BRIEF 1
Answer these from the passage on Ramaphosa's speech to the taxi industry:
(a) Which government messages did the president say the taxi industry has been active in driving?
(b) Which regulations did the industry comply with during the lockdown?
(c) What did Ramaphosa say will be key to transporting the workforce?
BRIEF 2
In a few sentences, explain why, according to the passage on Ramaphosa's speech to the taxi industry, all forms of public transit should be integrated.
BRIEF 3
Carry on the passage on Ramaphosa's speech to the taxi industry from its final sentence.

PASSAGE PROVIDED
As we rebuild our economy in the wake of the Covid-19 pandemic, the taxi industry needs, and will receive, our full support, Ramaphosa told delegates.
"You are a critical part of the South African economy and society. You create businesses and support jobs, both directly and indirectly. And as the sector has so clearly demonstrated during this pandemic, you remain fully committed to playing your part as responsible citizens."
The president said the taxi industry has been active in driving government's messages around social distancing and good hygiene in its operations.
"And difficult though it was for your operations, you complied with the loading regulations in place during the lockdown. I want to take this opportunity to thank the industry for its support. You have helped keep our people safe and saved lives."
Vital to work towards unity
Ramaphosa said since the advent of democracy, the government has prioritised forging durable and lasting social compacts with the industry in support of transformation.
"If we are to renew and sustain our social compact during this time of rebuilding, it is vital that we work for unity within the taxi industry. The industry needs to be able speak with one voice and act together in advancing the common interests of all its stakeholders.
"Our Economic Reconstruction and Recovery Plan sets out a number of interventions to spur economic activity, to create jobs and to embark on a renewed industrialisation path. If we are to meet the targets we have set ourselves, an efficient, safe and reliable public transport system will be key to transport the workforce. What we strive for is for all forms of public transit to be integrated to allow people to seamlessly make use of all modes available. It is only through an integrated system that we are able to offer the best value for money and convenience to the public."

GIVEN RECORDS
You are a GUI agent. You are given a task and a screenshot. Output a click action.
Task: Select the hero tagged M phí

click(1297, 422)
* * *
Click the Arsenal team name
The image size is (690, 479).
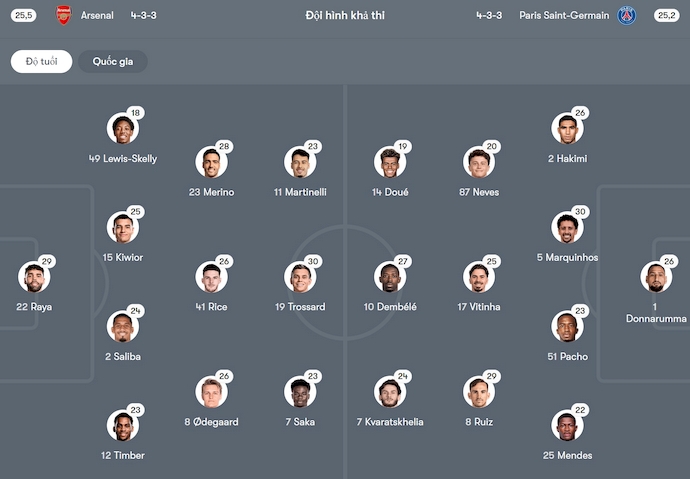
...
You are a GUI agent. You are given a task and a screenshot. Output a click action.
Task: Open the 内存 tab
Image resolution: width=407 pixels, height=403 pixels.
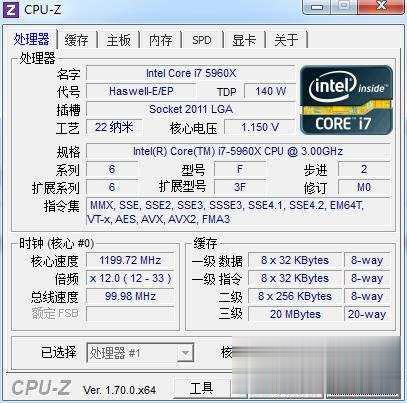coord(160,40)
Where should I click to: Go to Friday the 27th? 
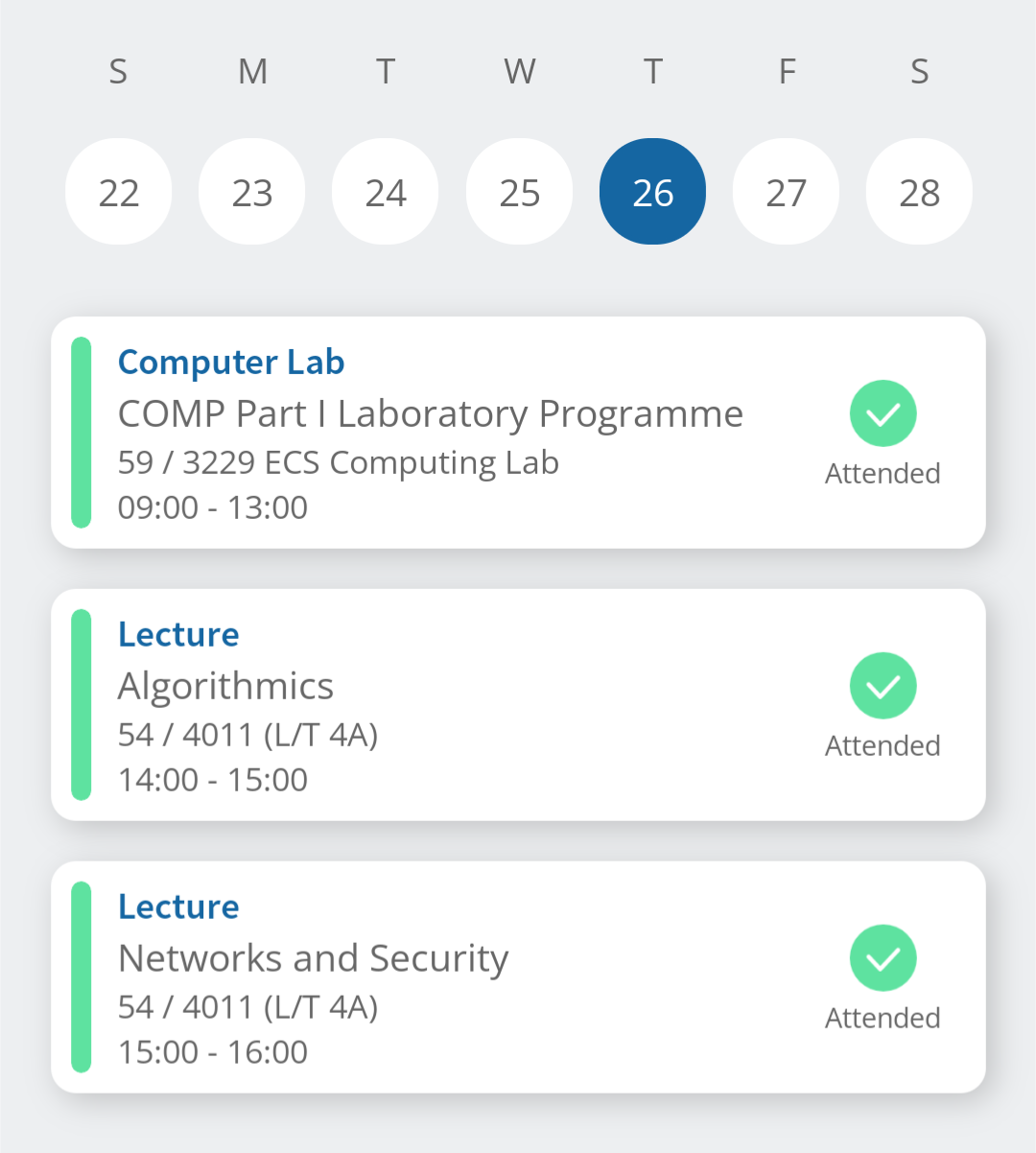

ANSWER SPACE 1
(a) Messages around social distancing and good hygiene in its operations.
(b) The loading regulations in place during the lockdown.
(c) An efficient, safe and reliable public transport system.

ANSWER SPACE 2
Ramaphosa says the aim is for all forms of public transit to be integrated so people can seamlessly use every available mode. He gives the reason that only an integrated system can offer the public the best value for money and convenience.

ANSWER SPACE 3
Lifeline to our people
Since its inception, the taxi industry has been a lifeline to our people, Ramaphosa said.
"You are making a difference in the lives of our citizens daily, whether it is a grandmother who needs to go collect her pension, the worker on the way to an office or factory, or a learner who needs to get to school. "We salute you for all you do to keep our country going.
"And we give you our assurance that we remain committed to doing whatever is necessary to bring the industry into the mainstream so that the invaluable service you provide can be improved.
"As I have called on other sectors that are key to our economy, let us use the opportunity presented by the Covid-19 crisis to build back better."
Ramaphosa wished stakeholders well in their deliberations over the next three days.